El avance era lento y fatigoso. A media mañana, cuando se detuvieron a descansar, todos estaban sudorosos y acalorados, incluso a la sombra. Cuando reanudaron la marcha, Talut tropezó con una rama de aliso, más tenaz que las otras; en un repentino estallido de ira, golpeó furiosamente el árbol con su enorme hacha. El líquido anaranjado que brotó a borbotones del árbol herido se parecía mucho a la sangre; Ayla tuvo un desagradable presentimiento.

Nunca fue mejor acogida la presencia de tierra firme. En el claro, cerca del pantano, crecían helechos y hierbas que superaban la altura de un hombre.

Giraron hacia el este para evitar las tierras húmedas y ascendieron por una cuesta, saliendo de la depresión pantanosa. Entonces distinguieron la confluencia de un gran río con su afluente. Talut, Vincavec y los líderes de otros Campamentos se detuvieron para consultar mapas trazados en marfil, y dibujaron otras marcas en el suelo con sus cuchillos.

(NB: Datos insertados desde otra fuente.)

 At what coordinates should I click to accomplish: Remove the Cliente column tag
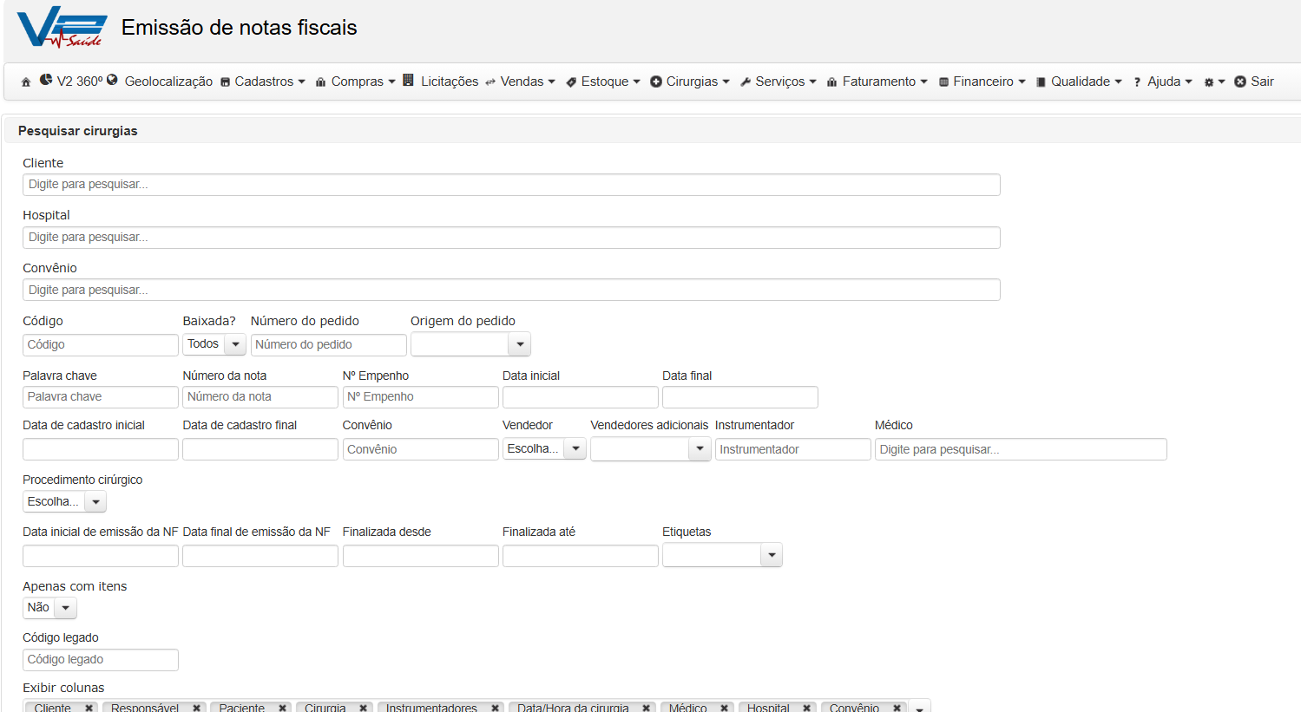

Al aproximarse al río atravesaron un bosque de abedules, de altura reducida dadas las condiciones periglaciares, pero no carentes de belleza. Cada árbol parecía deliberadamente podado, como modelado en infinitas formas fascinantes, con una gracia desvaída y delicada. Sin embargo, sus ramas finas y frágiles resultaban engañosas: cuando Ayla trató de quebrar una, la encontró resistente como un tendón. Estas mismas ramas, agitadas por el viento, azotaban a la vegetación que competía con ellas y la doblegaban.

–Los llaman «Viejas Madres».

Ayla giró en redondo y se encontró con Vincavec.